> Problem statement: How many lines in the records below contain the string "beside"? Answer with the number alone.
Start of Records for this exercise
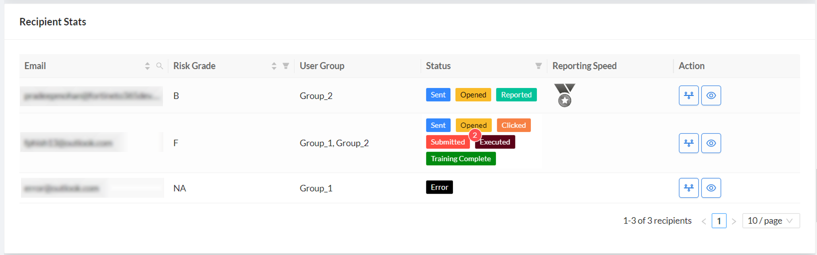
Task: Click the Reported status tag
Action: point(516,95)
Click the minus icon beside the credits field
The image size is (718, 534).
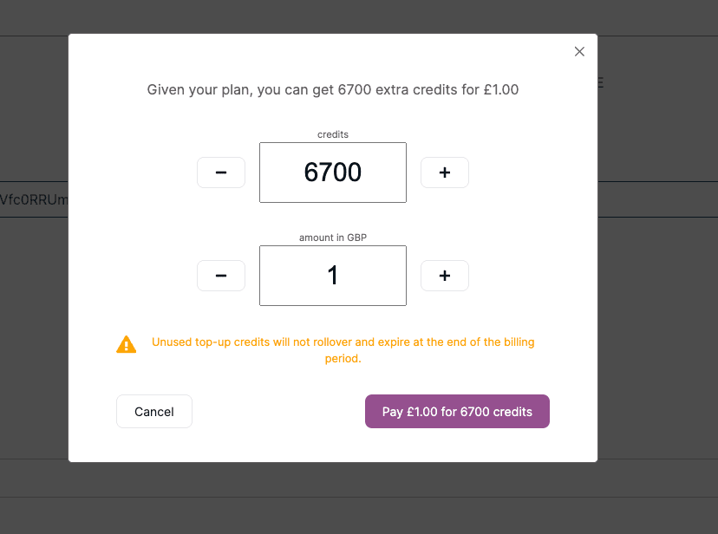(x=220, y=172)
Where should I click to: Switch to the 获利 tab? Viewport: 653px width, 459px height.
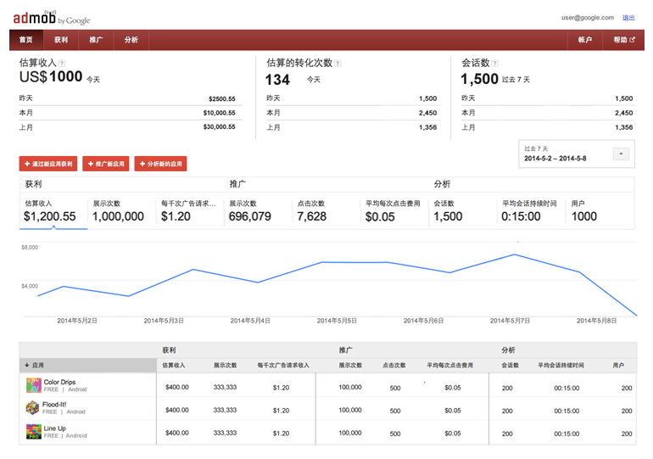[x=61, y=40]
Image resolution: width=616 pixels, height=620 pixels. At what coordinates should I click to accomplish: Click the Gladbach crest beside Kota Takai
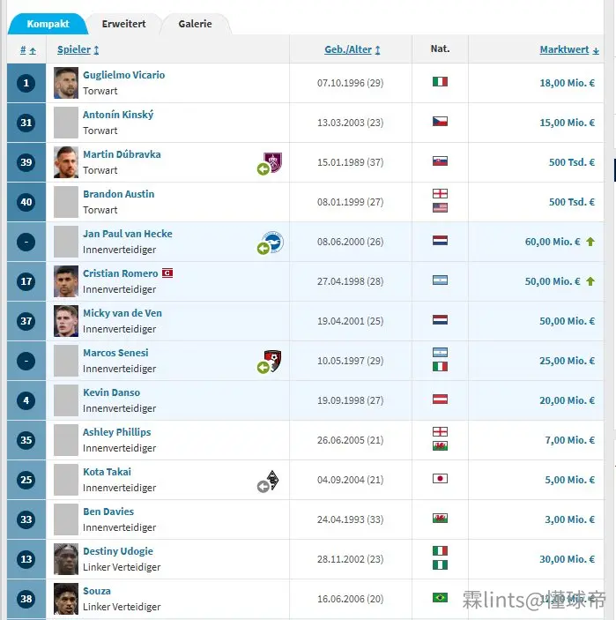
End of Records for this exercise
> Reply to the task: 2